ジーン・キャロル氏の勝訴維持…トランプ氏は「でっち上げ事件」と反発

アメリカ合衆国連邦最高裁判所がドナルド・トランプ大統領の上告を受け入れず、作家E・ジーン・キャロル氏に約500万ドル(約8億1,200万円)の賠償を命じた下級審の判決が最終的に確定した。これにより2023年にニューヨークの陪審員が下した性的虐待および名誉毀損の責任を認める評決が維持された。
ロイター通信によると、米連邦最高裁は29日、トランプ大統領による上告を受理しない決定を下した。最高裁は判断の理由を説明せず、反対意見も公表されなかった。その結果、ニューヨーク連邦地裁の500万ドル賠償判決が維持された。
この訴訟は、元コラムニストのキャロル氏が1990年代半ばにニューヨークの百貨店の試着室でトランプ氏から性的暴行を受けたと主張して起こした民事訴訟だ。陪審団はレイプの責任は認めなかったが、性的虐待、いわゆるわいせつ行為と、その後のトランプ大統領の発言に伴う名誉毀損の責任を認め、500万ドルの賠償を命じた。
トランプ氏は裁判過程で他の女性たちの証言といわゆる「アクセス・ハリウッド」の録音が証拠として採用されたのは不当だとして控訴したが、控訴裁に続き連邦最高裁もこれを受け入れなかった。
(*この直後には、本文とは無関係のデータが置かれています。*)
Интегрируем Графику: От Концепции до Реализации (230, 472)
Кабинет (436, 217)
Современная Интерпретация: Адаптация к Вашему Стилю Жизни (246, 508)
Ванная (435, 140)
トランプ氏はトゥルース・ソーシャルを通じて「でっち上げ事件」として判決を批判し、キャロル側の弁護士ロバータ・キャプラン氏は「陪審の判断が最終的に認められた」と評価した。なお、トランプ氏はキャロル氏をめぐる別の名誉毀損事件でも8330万ドル(約135億3,700万円)の賠償判決を受けており、同事件は別途、上級審の手続きが進行中だ。